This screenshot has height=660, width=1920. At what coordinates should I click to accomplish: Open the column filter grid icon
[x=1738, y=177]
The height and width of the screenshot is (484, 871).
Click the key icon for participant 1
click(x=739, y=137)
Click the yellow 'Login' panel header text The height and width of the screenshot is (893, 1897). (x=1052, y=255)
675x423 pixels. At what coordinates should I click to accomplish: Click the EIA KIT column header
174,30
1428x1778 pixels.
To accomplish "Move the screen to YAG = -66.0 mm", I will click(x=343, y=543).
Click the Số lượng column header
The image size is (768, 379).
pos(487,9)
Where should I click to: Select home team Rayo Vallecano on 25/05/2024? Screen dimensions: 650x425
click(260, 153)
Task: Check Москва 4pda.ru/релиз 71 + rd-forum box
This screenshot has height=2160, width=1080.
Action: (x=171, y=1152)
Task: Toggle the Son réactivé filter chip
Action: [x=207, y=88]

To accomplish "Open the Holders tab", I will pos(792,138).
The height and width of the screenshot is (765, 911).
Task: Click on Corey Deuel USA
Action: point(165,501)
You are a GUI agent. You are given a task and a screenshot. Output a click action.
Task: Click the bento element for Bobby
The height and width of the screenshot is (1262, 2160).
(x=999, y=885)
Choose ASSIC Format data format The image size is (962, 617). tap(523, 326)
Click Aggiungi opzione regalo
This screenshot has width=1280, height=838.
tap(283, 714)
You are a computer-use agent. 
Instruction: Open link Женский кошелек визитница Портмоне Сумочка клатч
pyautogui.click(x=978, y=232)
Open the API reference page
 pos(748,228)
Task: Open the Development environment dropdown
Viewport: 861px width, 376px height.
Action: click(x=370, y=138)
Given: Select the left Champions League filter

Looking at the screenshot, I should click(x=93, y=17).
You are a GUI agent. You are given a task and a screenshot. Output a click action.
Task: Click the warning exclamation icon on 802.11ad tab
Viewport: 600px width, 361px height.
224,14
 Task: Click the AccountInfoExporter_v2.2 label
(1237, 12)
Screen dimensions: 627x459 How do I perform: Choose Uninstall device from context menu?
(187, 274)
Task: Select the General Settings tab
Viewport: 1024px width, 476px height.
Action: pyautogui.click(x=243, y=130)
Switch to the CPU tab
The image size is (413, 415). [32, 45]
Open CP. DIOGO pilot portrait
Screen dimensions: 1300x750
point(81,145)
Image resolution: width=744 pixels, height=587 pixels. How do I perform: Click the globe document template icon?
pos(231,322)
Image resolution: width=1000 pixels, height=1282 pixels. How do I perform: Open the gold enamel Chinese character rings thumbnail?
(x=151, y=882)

## Task objective
Please transcribe the entries above exactly as written.

## Exercise solution
This screenshot has height=660, width=1920. At what coordinates should I click to accomplish: Open the column filter grid icon
[x=1738, y=177]
The height and width of the screenshot is (484, 871).
Click the key icon for participant 1
click(x=739, y=137)
Click the yellow 'Login' panel header text The height and width of the screenshot is (893, 1897). (x=1052, y=255)
675x423 pixels. At what coordinates should I click to accomplish: Click the EIA KIT column header
174,30
1428x1778 pixels.
To accomplish "Move the screen to YAG = -66.0 mm", I will click(x=343, y=543).
Click the Số lượng column header
The image size is (768, 379).
pos(487,9)
Where should I click to: Select home team Rayo Vallecano on 25/05/2024? Screen dimensions: 650x425
click(260, 153)
Task: Check Москва 4pda.ru/релиз 71 + rd-forum box
This screenshot has height=2160, width=1080.
Action: (x=171, y=1152)
Task: Toggle the Son réactivé filter chip
Action: [x=207, y=88]

To accomplish "Open the Holders tab", I will pos(792,138).
The height and width of the screenshot is (765, 911).
Task: Click on Corey Deuel USA
Action: point(165,501)
You are a GUI agent. You are given a task and a screenshot. Output a click action.
Task: Click the bento element for Bobby
The height and width of the screenshot is (1262, 2160).
(x=999, y=885)
Choose ASSIC Format data format The image size is (962, 617). tap(523, 326)
Click Aggiungi opzione regalo
This screenshot has width=1280, height=838.
tap(283, 714)
You are a computer-use agent. 
Instruction: Open link Женский кошелек визитница Портмоне Сумочка клатч
pyautogui.click(x=978, y=232)
Open the API reference page
 pos(748,228)
Task: Open the Development environment dropdown
Viewport: 861px width, 376px height.
Action: click(x=370, y=138)
Given: Select the left Champions League filter

Looking at the screenshot, I should click(x=93, y=17).
You are a GUI agent. You are given a task and a screenshot. Output a click action.
Task: Click the warning exclamation icon on 802.11ad tab
Viewport: 600px width, 361px height.
224,14
 Task: Click the AccountInfoExporter_v2.2 label
(1237, 12)
Screen dimensions: 627x459 How do I perform: Choose Uninstall device from context menu?
(187, 274)
Task: Select the General Settings tab
Viewport: 1024px width, 476px height.
Action: pyautogui.click(x=243, y=130)
Switch to the CPU tab
The image size is (413, 415). [32, 45]
Open CP. DIOGO pilot portrait
Screen dimensions: 1300x750
point(81,145)
Image resolution: width=744 pixels, height=587 pixels. How do I perform: Click the globe document template icon?
pos(231,322)
Image resolution: width=1000 pixels, height=1282 pixels. How do I perform: Open the gold enamel Chinese character rings thumbnail?
(x=151, y=882)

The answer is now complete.